Ghanaian model and stylist

Gideon Akwasi Wiafe (born July 22, 1990) also known as Nana Kwasi Wiafe is a Ghanaian international fashion model, stylist and creative director. He is the founder of ThouArtKwasi, a high fashion styling brand that seeks to create high end fashion editorial looks and esthetics that reflects the stories of individuals and brands in Ghana and other African countries.

==Early life and education==
He had his education at Data Link University College in Tema, Ghana.

==Career==
Nana Kwasi got his first break when he was photographed by Ghanaian American based Photographer/Creative Director Joshua Kissi & Ghanaian Visual artists Prince Gyasi. He has been featured in both international and local publications like Vogue, CNN Africa, BET International, Afropunk, Nowness, Art News Africa, Okay Africa, Debonair Afrik, Nataal Media, Sunday Times S.A and M Le Magazine Du Monde.

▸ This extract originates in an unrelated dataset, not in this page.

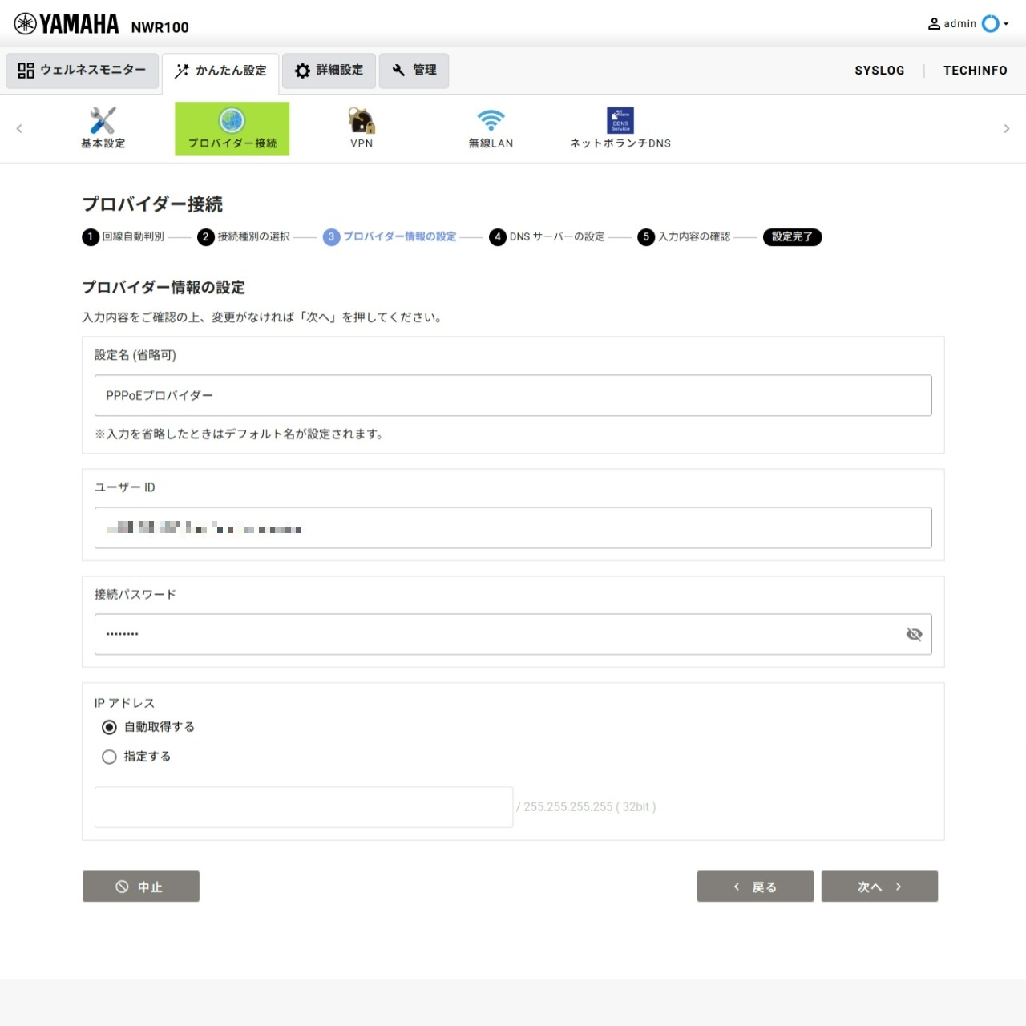
Task: Click the step 4 DNSサーバーの設定 marker
Action: point(498,237)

Nana Kwasi featured in both international and local music videos for Sarkodie, Serious Klein, M.anifest and Tneeya. He has worked with a wide range of photographers Joshua Kissi, Trevor Stuurman, Prince Gyasi, Travys Owen, Iseeadifferentyou, Justice Mukheli, Kyle Weeks, Francis Kokoroko and others. Also Nana Kwasi has worked with fashion brands like Ozward Boateng, Diesel, Maxhosa, Vlisco, Studio189, Chusuwannapha, Marianne Fassler, Kente Gentleman, Loza Malèmbho and Jermain Bleu.

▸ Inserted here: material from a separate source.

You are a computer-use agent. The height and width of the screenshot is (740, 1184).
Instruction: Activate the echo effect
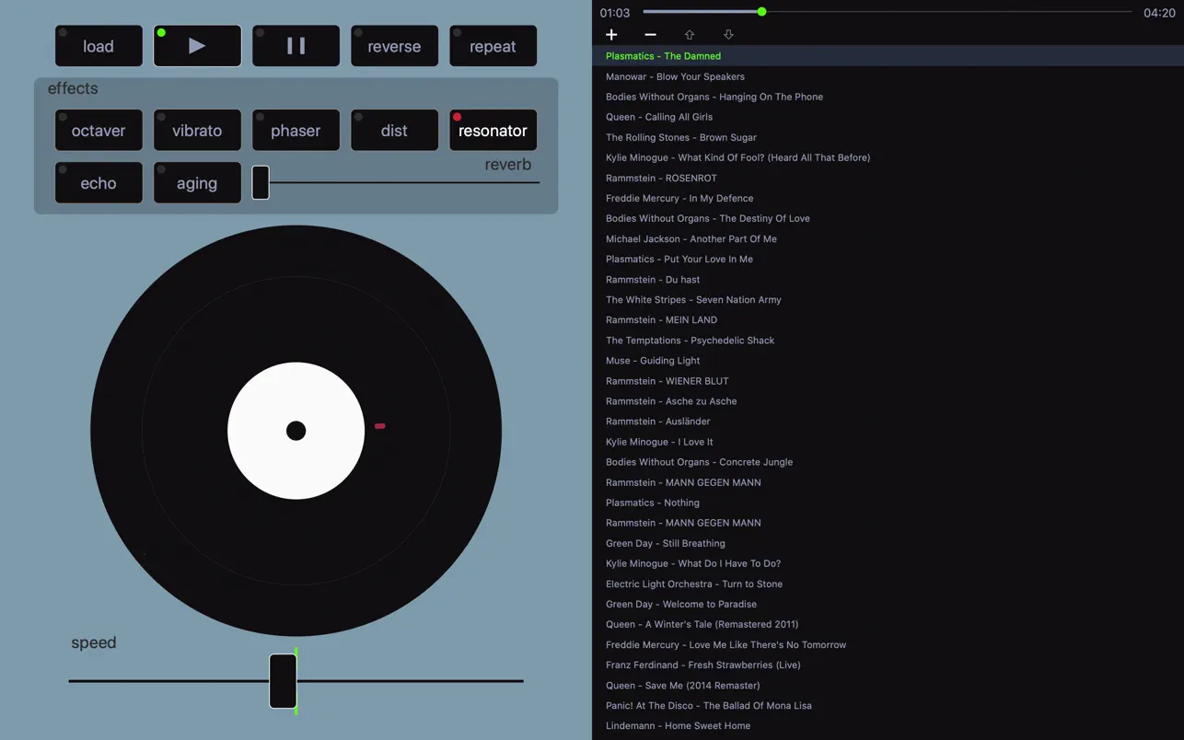point(99,183)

Nana Kwasi Wiafe is founder and CEO of Ghanaian brand Very Ghanaian.

===Styling===
Nana Kwasi worked as a style contributor for Beyoncé's visual album Black Is King. He was one of the stylists for music Already by Beyoncé which featured Shatta Wale.

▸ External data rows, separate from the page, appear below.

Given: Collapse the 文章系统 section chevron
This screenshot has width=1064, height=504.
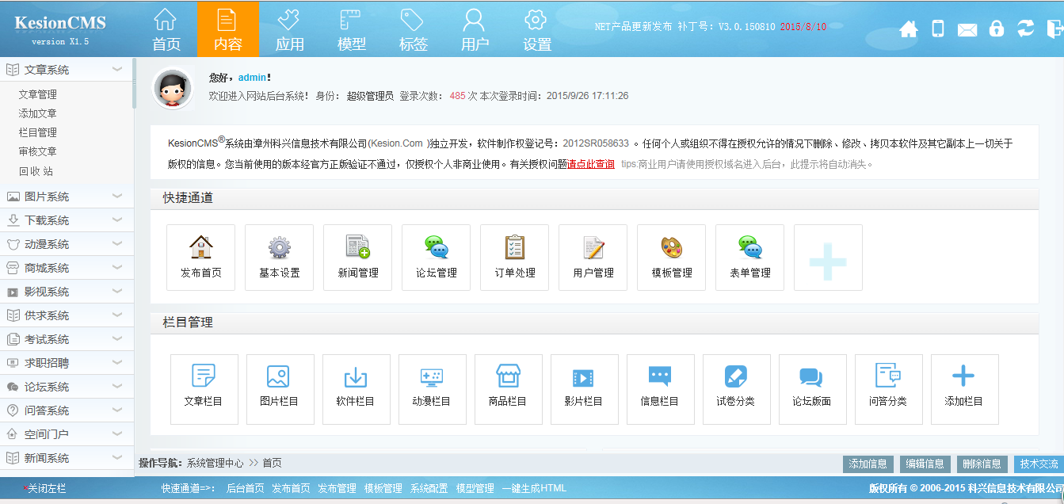Looking at the screenshot, I should pos(116,69).
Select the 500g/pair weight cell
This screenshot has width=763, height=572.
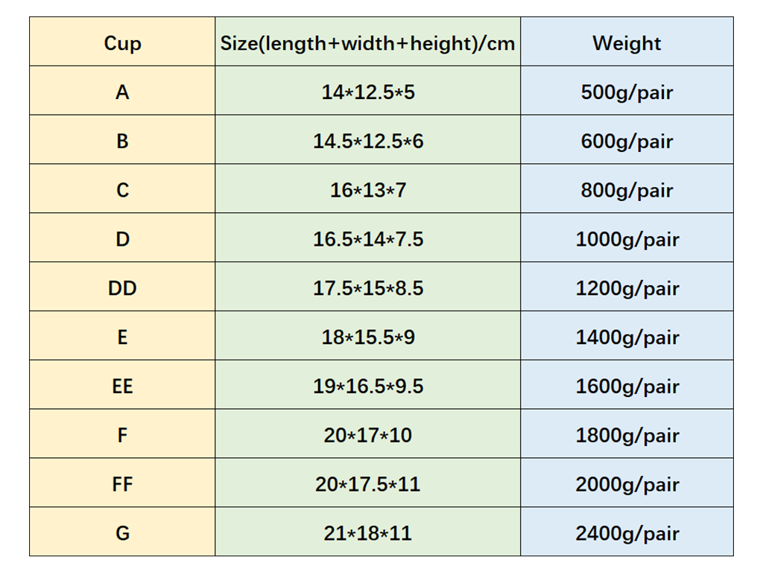(627, 92)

He also has worked as stylists for a few music productions Fancy by Amaarae and Guda by Ayat which won an award for Best Overall Music Video at the 4Syte Music Video Awards.

==Charity works==
Nana Kwasi Wiafe is involved with charitable causes, He is a member of a charity foundation called Spread The Love Ghana for the past four years, for which he helps to support the homeless and kids in the city and countryside.